Fernando Pinto: Minhas primeiras ações ao assumir o cargo foram constatar alguns números. A companhia alcançava quase 3 bilhões de dólares de faturamento. Mas tínhamos uma dívida de 2.4 bilhões, dívida de balanço. A empresa tinha uma margem EBITDA, ou seja recursos para reinvestir no negócio, de apenas 4%. Ou seja, ela não gerava recursos, não tinha condições para pensar em pagar essa dívida. Isso sem falar que as margene eram muito baixas, quando o ideal seria 15% sobre a receita. A empresa não conseguiria pagar suas dívidas, que não eram poucas.

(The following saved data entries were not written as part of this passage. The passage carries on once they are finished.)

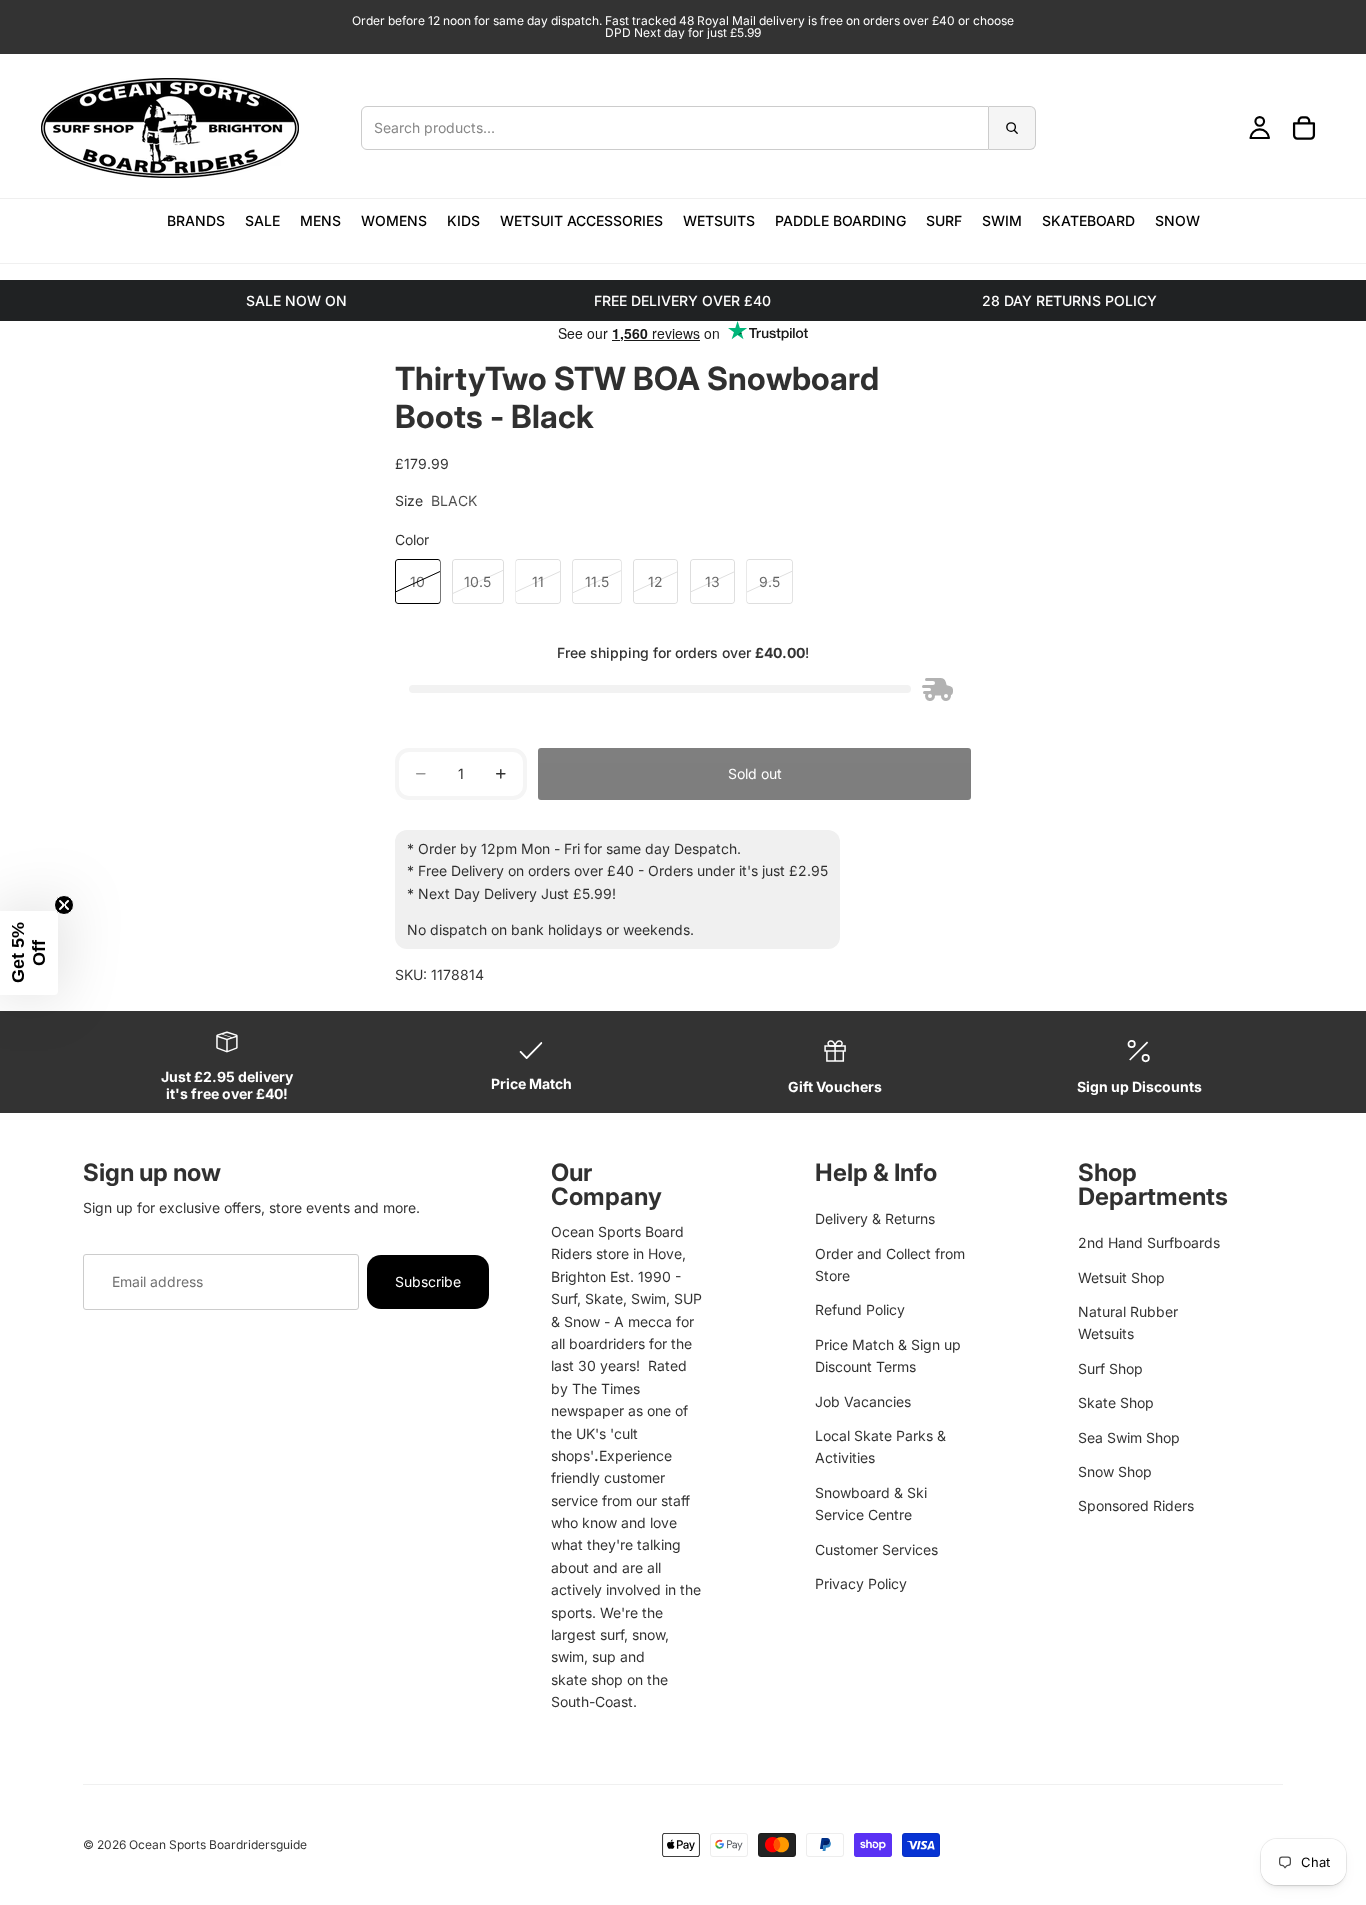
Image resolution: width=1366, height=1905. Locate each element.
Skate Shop (1116, 1402)
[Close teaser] (64, 905)
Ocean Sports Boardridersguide (218, 1844)
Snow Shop (1115, 1471)
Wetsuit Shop (1121, 1277)
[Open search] (698, 128)
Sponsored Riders (1136, 1505)
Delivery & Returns (875, 1218)
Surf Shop (1110, 1368)
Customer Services (876, 1549)
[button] (29, 953)
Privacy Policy (861, 1583)
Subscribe (428, 1281)
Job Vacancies (863, 1401)
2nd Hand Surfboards (1149, 1242)
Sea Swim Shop (1129, 1437)
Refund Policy (860, 1309)
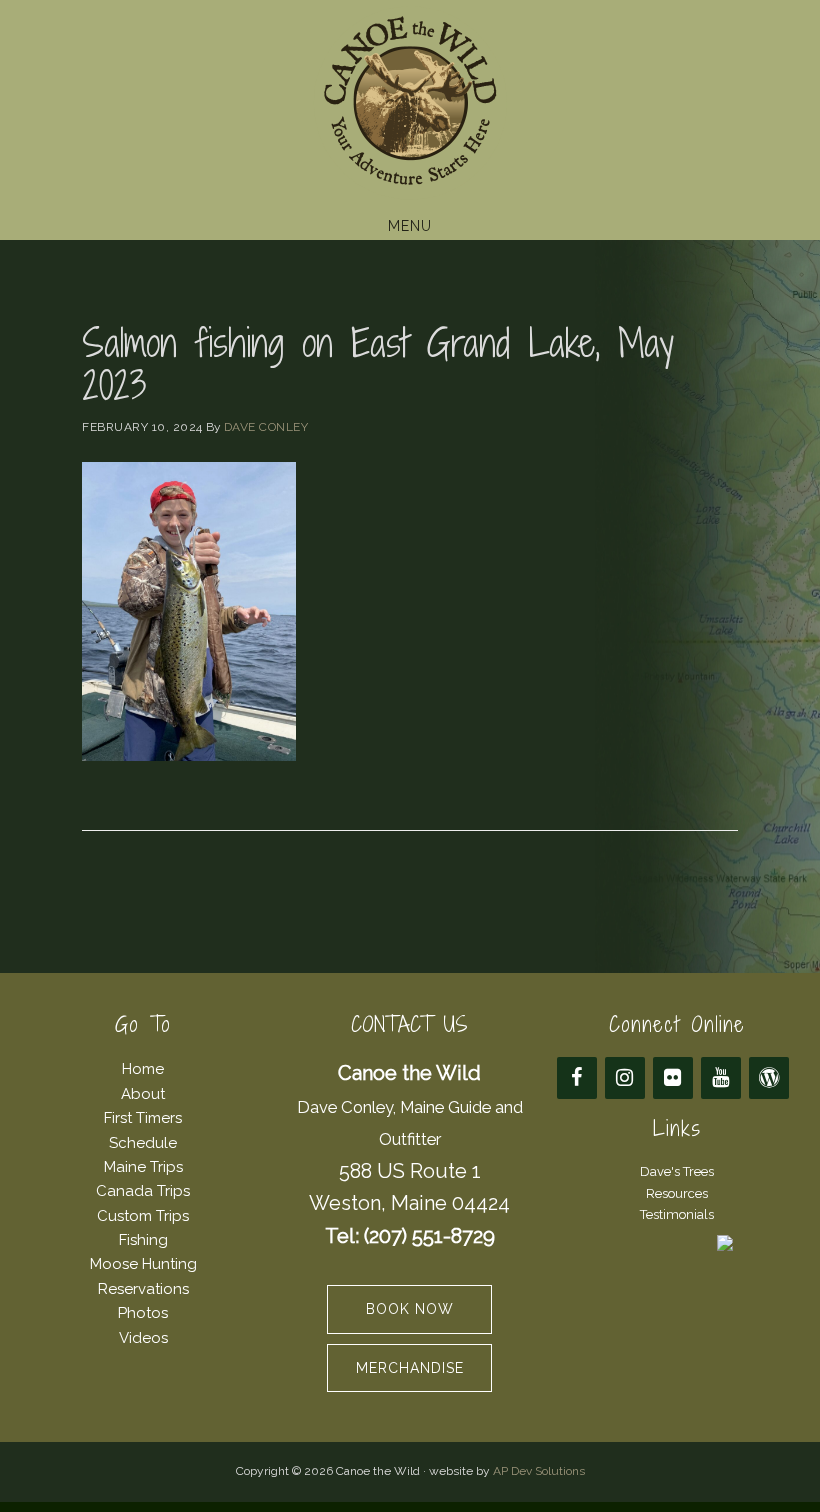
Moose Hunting (143, 1264)
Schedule (143, 1143)
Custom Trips (143, 1216)
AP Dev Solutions (539, 1471)
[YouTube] (721, 1078)
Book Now (410, 1309)
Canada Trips (143, 1191)
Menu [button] (410, 226)
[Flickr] (673, 1078)
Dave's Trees (677, 1171)
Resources (677, 1193)
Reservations (143, 1289)
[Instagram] (625, 1078)
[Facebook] (577, 1078)
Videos (143, 1338)
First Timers (143, 1118)
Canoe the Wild (410, 103)
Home (143, 1069)
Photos (143, 1313)
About (143, 1094)
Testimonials (677, 1214)
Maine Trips (143, 1167)
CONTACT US (409, 1024)
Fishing (143, 1240)
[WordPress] (769, 1078)
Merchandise (410, 1368)
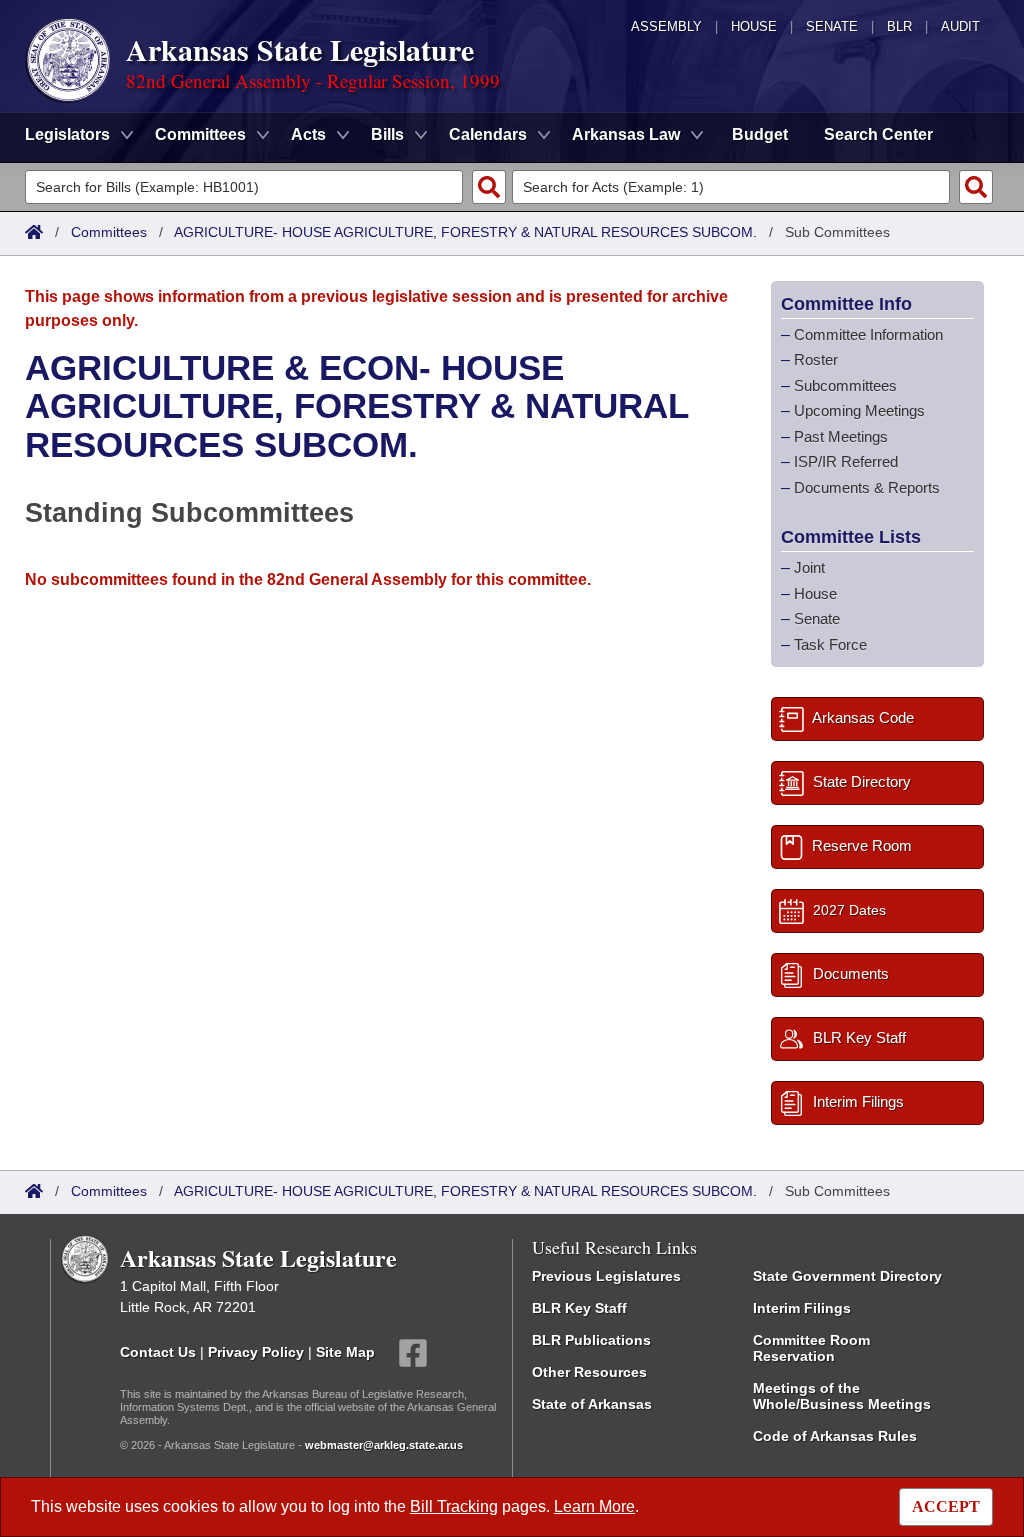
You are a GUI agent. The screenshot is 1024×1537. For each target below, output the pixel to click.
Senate (832, 26)
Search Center (878, 134)
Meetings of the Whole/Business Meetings (842, 1396)
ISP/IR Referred (846, 461)
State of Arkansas (592, 1404)
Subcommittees (845, 385)
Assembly (666, 26)
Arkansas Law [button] (626, 134)
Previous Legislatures (606, 1276)
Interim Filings (802, 1308)
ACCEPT (946, 1506)
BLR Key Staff (579, 1308)
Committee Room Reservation (811, 1348)
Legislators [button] (67, 134)
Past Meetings (841, 436)
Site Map (345, 1352)
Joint (809, 567)
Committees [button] (200, 134)
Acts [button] (308, 134)
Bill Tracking (454, 1506)
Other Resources (589, 1372)
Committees (109, 232)
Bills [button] (387, 134)
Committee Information (868, 334)
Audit (960, 26)
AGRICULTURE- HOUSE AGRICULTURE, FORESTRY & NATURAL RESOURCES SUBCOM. (465, 232)
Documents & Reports (867, 487)
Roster (816, 359)
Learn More (594, 1506)
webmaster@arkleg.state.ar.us (384, 1445)
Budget (760, 134)
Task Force (830, 644)
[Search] (489, 187)
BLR (899, 26)
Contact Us (158, 1352)
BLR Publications (591, 1340)
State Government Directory (847, 1276)
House (754, 26)
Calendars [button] (488, 134)
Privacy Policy (256, 1352)
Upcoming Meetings (859, 410)
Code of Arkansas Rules (835, 1436)
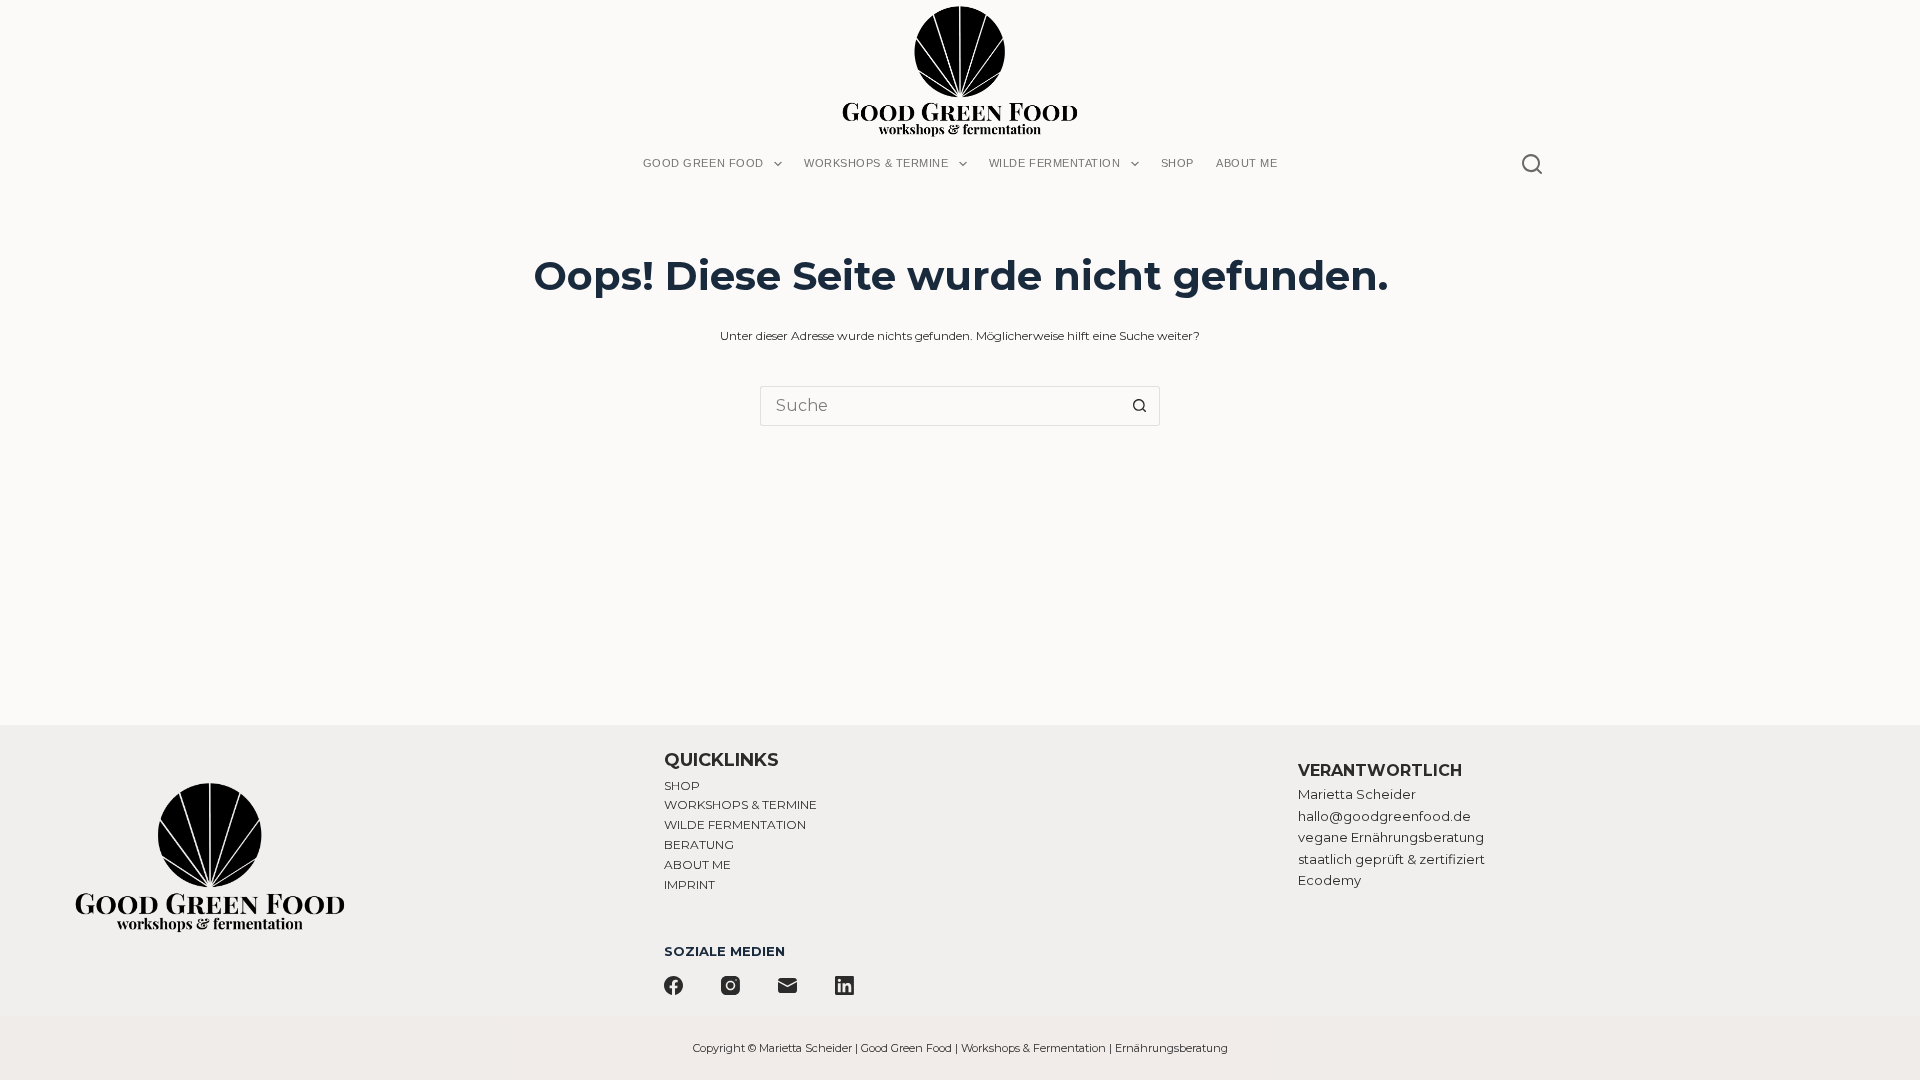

Além disso, o produto estava muito ruim, defasado em relação à concorrência. O passageiro entrava numa aeronave da Varig e não sentia que era uma companhia à altura de suas concorrentes. Sobretudo no que diz respeito ao conforto. Ele sentia modernidade nos aviões da concorrência que não sentia a bordo de nossos aviões. Além disso, os colaboradores estavam muito, muito desmotivados. Era uma situação complicada, porque a empresa só perdia, perdia, perdia. Então nós fizemos um programa de cinco metas a ser atingido. E saímos vendendo um programa para toda a aempresa, de maneira a convencer o grupo de que a companhia era viável. Alguns pontos importantes doq ue fizemos: o primeiro, com pequenas modificações internas, conseguimos aumentar o número de assentos nas aeronaves sem diminuir, ao contrário, aumentando o conforto nas rotas internacionais e domésticas. Melhoramos o produto, intrtoduzindo o Air Show, video-players individuais, usando sempre outras empresas como benchmark. Fizemos mudanças fortes no sistema de linhas, reforçando o hub de São Paulo.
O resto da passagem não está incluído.